Vegetable Garden Dip

Prep:

Cook:

Level: Easy

Serves: 4

4

Description

Classic onion dip with fresh vegetables made to look like a mini vegetable garden!

Ingredients

  • 2 packages (1 Oz. Size) Onion Soup Mix
  • 2 cups Sour Cream
  • 2 cups Greek Yogurt
  • 1 slice Stale Dark Rye Or Pumpernickel Bread, Pulsed In A Food Processor To Make Breadcrumbs
  • 6 whole Small Carrots, Halved Crosswise If Long, Trimmed With The Green Tops Left On
  • 10 whole Small Radishes, Trimmed With The Green Tops Left On
  • 1 cup Broccoli Florets
  • 1 cup Small White Button Mushrooms, Brushed Clean With A Damp Towel
  • 1 bunch Thin Asparagus, Woody Ends Trimmed, Halved Crosswise
  • 1 cup Cherry Tomatoes

Preparation

The 30 minutes of “cook time” is actually refrigeration time for the dip.

Add the onion soup mix, sour cream and Greek yogurt into a medium bowl and stir together.
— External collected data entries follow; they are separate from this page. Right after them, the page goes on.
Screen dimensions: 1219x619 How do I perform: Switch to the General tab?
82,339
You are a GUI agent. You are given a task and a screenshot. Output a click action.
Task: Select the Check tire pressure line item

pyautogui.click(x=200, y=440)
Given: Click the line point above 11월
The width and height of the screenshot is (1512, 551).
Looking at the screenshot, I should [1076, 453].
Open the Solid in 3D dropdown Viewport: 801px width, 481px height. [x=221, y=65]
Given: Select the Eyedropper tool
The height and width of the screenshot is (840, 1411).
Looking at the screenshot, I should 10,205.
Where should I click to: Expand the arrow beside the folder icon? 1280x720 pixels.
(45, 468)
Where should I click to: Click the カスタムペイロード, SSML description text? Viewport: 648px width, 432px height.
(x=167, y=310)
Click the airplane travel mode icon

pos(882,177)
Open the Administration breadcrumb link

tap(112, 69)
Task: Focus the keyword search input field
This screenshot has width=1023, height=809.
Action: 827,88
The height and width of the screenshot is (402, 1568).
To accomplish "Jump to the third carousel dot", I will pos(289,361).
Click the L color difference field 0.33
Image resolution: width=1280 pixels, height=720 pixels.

Refrigerate for at least 30 minutes.

Spread dip on the bottom of a medium sized baking dish in an even layer at least 1 inch thick (so that the vegetables stand up). Drag a spatula across the top to draw lines to mark the “rows”. Sprinkle with the breadcrumbs. Stick the vegetables into the dip to form rows, decorate with mini garden tools (if using) and serve.